[Items from a data source]
________________________
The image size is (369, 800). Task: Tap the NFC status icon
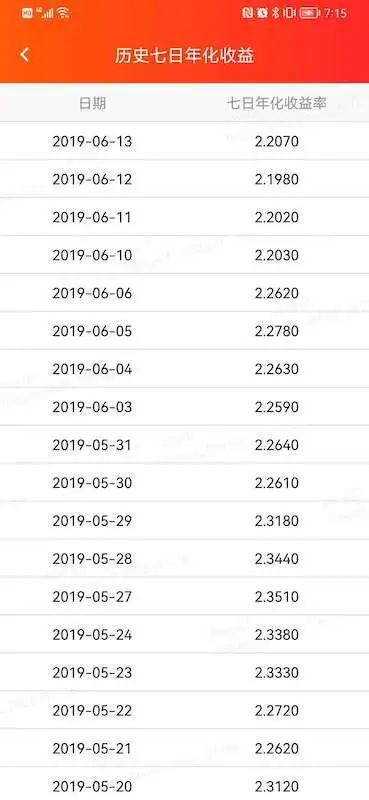248,13
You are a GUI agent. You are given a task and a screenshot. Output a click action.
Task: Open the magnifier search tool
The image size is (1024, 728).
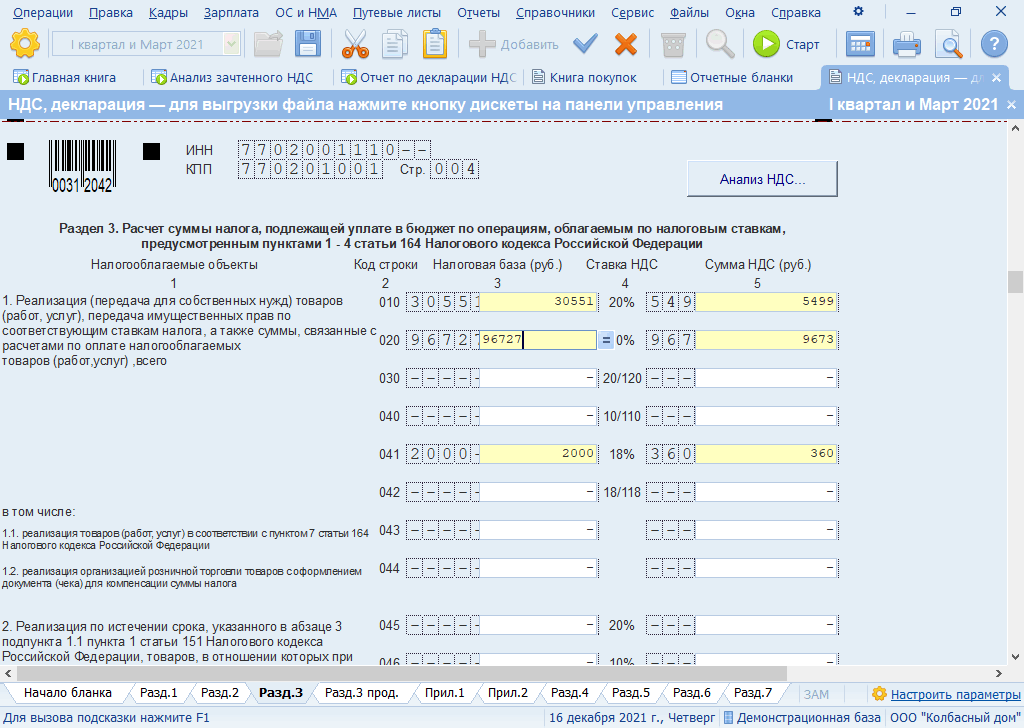click(719, 44)
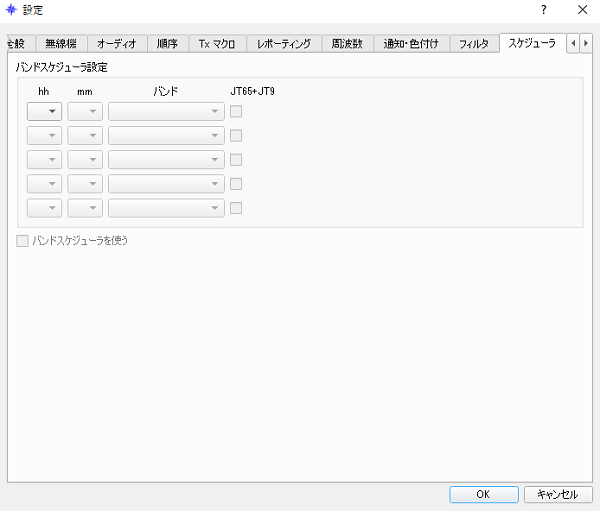
Task: Toggle JT65+JT9 checkbox in third row
Action: coord(236,160)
________________________
#### What is being asked:
Where the line containing "You are a GUI" appears in the entries above, start there and set down every line exactly through the last one, inclusive; omit pictures.

#### Completed exercise:
You are a GUI agent. You are given a task and a screenshot. Output a click action.
Task: Open the magnifier search tool
The image size is (1024, 728).
click(719, 44)
Task: Toggle JT65+JT9 checkbox in third row
Action: coord(236,160)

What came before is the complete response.